Another interesting thing I learned or realized today, is that a lot of experiencing or learning about a place that you go to is not in noticing the monuments, or buildings that exist, but in noticing what does NOT exist.  This is an incredibly difficult task.  It's not only hard to wrap your mind around and intellectually challenging, but it also is difficult if you didn't know what was there before that was now missing.  Along these lines, many memorials in Berlin (particularly those to Jews) deal with remembering and making visible this absence.  Some points about this:

1. This building is the most vivid example of this.  It was bombed during WWII, but only the middle section of it was completely destroyed.  During reconstruction during the 1990s (remember; the GDR left all the WWII-destroyed properties completely alone during their regime, and almost everything in the East was not reconstructed until the last 15-20 years!), they decided to leave this section of the apartment missing, to make visible that these people are no longer living there; as they've been killed. Not all of them are Jewish, but it's a very important reminder of the past.  This type of memorial is even more expensive than erecting a traditional 'memorial' or monument, because of the real estate value.
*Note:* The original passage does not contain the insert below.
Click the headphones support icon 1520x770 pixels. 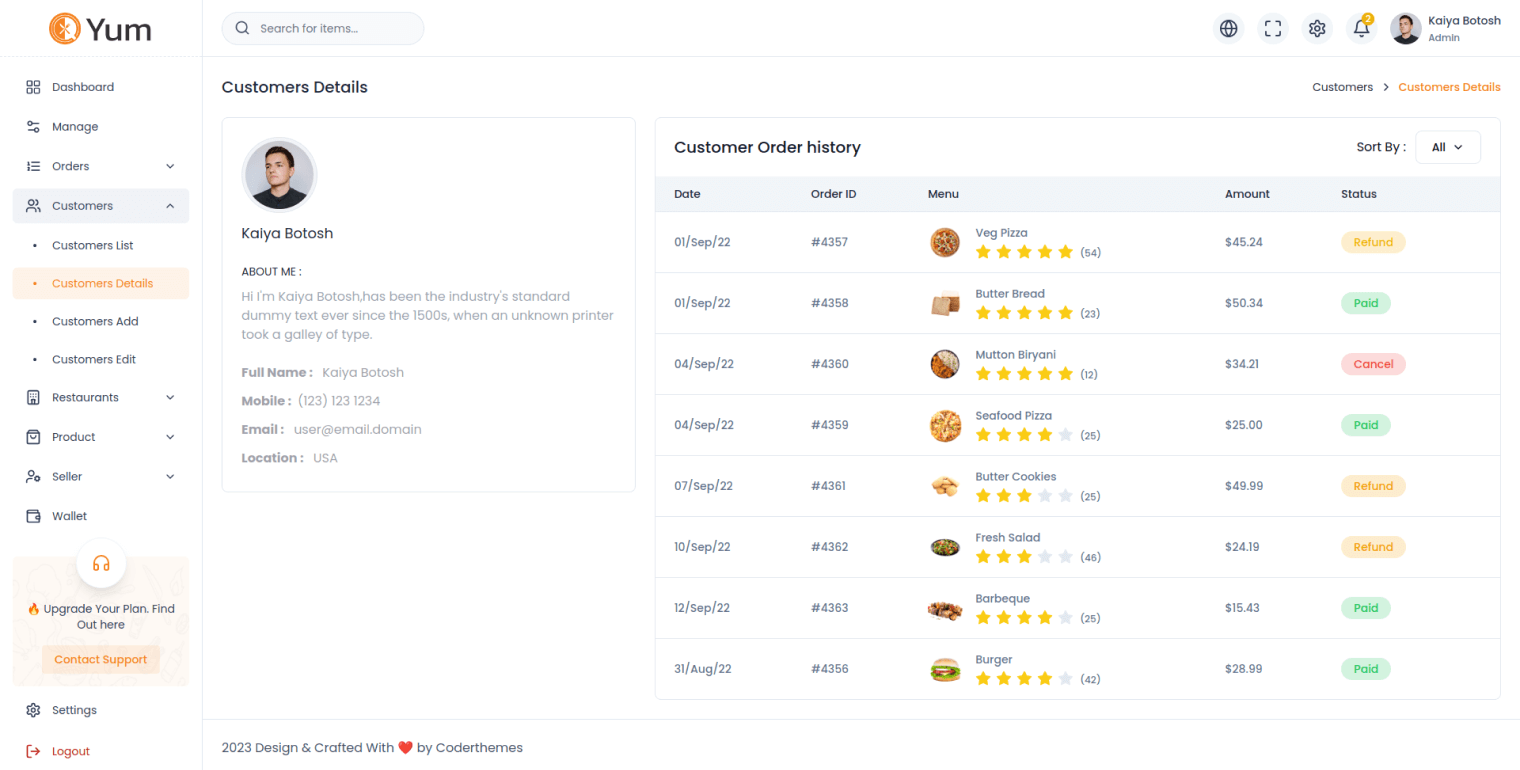[101, 564]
On the LEFT building you can see it clearer; you'll notice big signs or plaques on the side of the buliding.  Those state who lived in the apartment before it was destroyed.  
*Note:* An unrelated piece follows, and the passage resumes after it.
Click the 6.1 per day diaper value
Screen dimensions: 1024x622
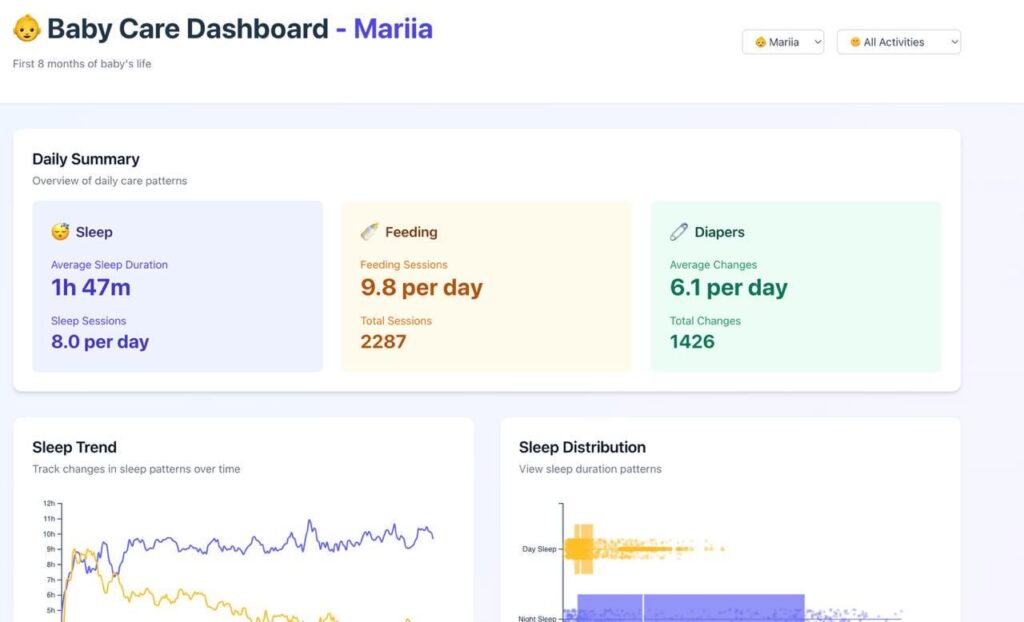(729, 287)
2. This initiative, which I may have mentioned before, establishes small plaques (another kind, not to be confused with the ones I mentioned above which are much different) on the sidewalk outside of businesses or homes from which Jews were forced from their homes and deported. (see below for what they say). I find it one of the best memorials in the world.  I have seen the plaques in Berlin, Bavaria, Austria, the Czech Republic, and Denmark.  It's a really amazing thing to just be walking down the street with your friends eating some gelato, and see a plaque, and pause to remember the severity and gravity of what happened there not even a century ago.  It's really powerful, and is a great everyday reminder for everyone.  Here's just one example of this, and this is actually the largest set of them I've ever seen (usually it's just 1-3 plaques in front of a building).

This was in Schoneberg, the "Jewish neighborhood" where 16,000 Jews lived before WWII. 

An up close view of the plaques.  They read (bottom left, for example):

Here lived

Ursula Salinger
Born [maiden name] Salinger
Year born. 1919
Deported 1942
 Riga 
Died

For reference, Riga (the capital of Latvia) was the site of mass executions by the Einsatzgruppen.  The Einsatzgruppen is a group of German officers (often formerly-normal police officers who were forced into the job) who moved from town to town each day and would dig trenches and systematically shoot the individuals into what became mass graves - this killed an estimated 1.1 million Jews during the Holocaust.  The biggest example is in Babi Yar, which is right outside of Kiev in the Ukraine, where an estimated 33,771 individuals were murdered in a two-day masacre.  Unimaginable. 

I know this is all really really emotionally difficult material to learn about.  Trust me. I've taken classes on it, read many books on it, etc., so I definitely know.  But I sincerely hope from the absolute bottom of my heart that those of you reading this will nonetheless continue to come back and learn, feel, and interpret these things yourselves.  As one of the daughters of survivors (who is helping lead this trip) talked with us tonight, she thanked those of us whose history this is not, for coming on this trip, desiring to understand, and desiring to pass down the education on the topic.  She mentioned that as a descendent it IS her story, but for some of us like myself it is not, and that's touching for her to see. I couldn't have thought of a more appropriate response, but one student said "It wasn't my story, but it very easily could have been".

And that is why I find this so very important to learn about and experience.

Thank you so much for reading and goodnight!